We were warned not to stray too far from the hotel, but while it was light out we had to do a little exploring. We stayed in the same general block as the hotel, but we walked around to try to get an idea of this town and its people. The kids we had seen from above surrounded us and we took some photos. One of the girls was proud to show off an English storybook. They were all very friendly. We walked down the street and around the corner. A couple of boys were playing catch and we got a photo of them. Behind our hotel was a river, on the banks of which was the public toilet building. We passed a butchery with two billboard-sized red signs with yellow lettering in Dzongkha and English: "Rates of Meat 2007: Beef without Bone 70 Nu/kg, Heart 40 Nu/kg, Head 20 Nu/kg, Limbs 15Nu/kg. The above rates must be adhered to, failing which shall be dealt in accordance with the existing trad. rules and regulations in vogue."

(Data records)
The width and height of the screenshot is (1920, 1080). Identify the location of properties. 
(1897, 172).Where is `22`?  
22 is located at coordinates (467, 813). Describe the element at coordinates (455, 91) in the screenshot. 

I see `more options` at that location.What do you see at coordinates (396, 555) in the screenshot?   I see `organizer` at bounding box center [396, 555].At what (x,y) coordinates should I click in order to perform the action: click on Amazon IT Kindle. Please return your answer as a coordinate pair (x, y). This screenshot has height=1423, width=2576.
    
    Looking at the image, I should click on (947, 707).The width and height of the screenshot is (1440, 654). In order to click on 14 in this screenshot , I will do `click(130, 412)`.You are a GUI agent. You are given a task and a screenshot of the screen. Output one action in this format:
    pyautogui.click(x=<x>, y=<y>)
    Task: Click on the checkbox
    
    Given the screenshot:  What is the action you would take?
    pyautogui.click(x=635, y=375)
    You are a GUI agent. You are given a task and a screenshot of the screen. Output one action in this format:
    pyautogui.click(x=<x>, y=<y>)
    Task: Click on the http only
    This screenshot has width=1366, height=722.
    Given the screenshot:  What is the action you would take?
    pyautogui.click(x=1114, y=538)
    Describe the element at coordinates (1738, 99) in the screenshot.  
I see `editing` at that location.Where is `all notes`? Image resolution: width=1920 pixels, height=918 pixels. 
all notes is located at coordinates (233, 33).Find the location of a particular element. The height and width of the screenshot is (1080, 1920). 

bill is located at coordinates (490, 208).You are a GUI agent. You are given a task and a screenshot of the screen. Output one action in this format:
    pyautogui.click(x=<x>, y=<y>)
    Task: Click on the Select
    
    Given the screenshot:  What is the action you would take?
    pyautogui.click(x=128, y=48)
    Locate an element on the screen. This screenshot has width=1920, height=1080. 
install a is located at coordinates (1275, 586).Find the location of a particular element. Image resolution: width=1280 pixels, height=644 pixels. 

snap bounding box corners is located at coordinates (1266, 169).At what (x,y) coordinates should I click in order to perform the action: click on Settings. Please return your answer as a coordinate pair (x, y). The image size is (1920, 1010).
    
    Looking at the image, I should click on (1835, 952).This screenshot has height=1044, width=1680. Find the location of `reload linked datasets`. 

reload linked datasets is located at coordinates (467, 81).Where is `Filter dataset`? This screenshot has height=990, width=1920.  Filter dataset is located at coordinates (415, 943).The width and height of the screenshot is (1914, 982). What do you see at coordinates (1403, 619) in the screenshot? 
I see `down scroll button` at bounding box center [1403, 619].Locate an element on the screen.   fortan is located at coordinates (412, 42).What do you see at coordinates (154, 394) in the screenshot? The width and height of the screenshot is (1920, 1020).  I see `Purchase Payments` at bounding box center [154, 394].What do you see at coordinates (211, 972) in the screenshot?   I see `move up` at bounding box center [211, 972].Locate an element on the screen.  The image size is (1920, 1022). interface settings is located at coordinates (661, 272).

• WHAT NEEDS TO BE DONE: Based on the travel account, explain in one to three sentences why the group stayed within the same general block as the hotel during their walk.

• PROBLEM SOLUTION: The group had been warned not to stray too far from the hotel. They still wanted to explore while it was light out, so they stayed in the same general block and walked around to get an idea of the town and its people.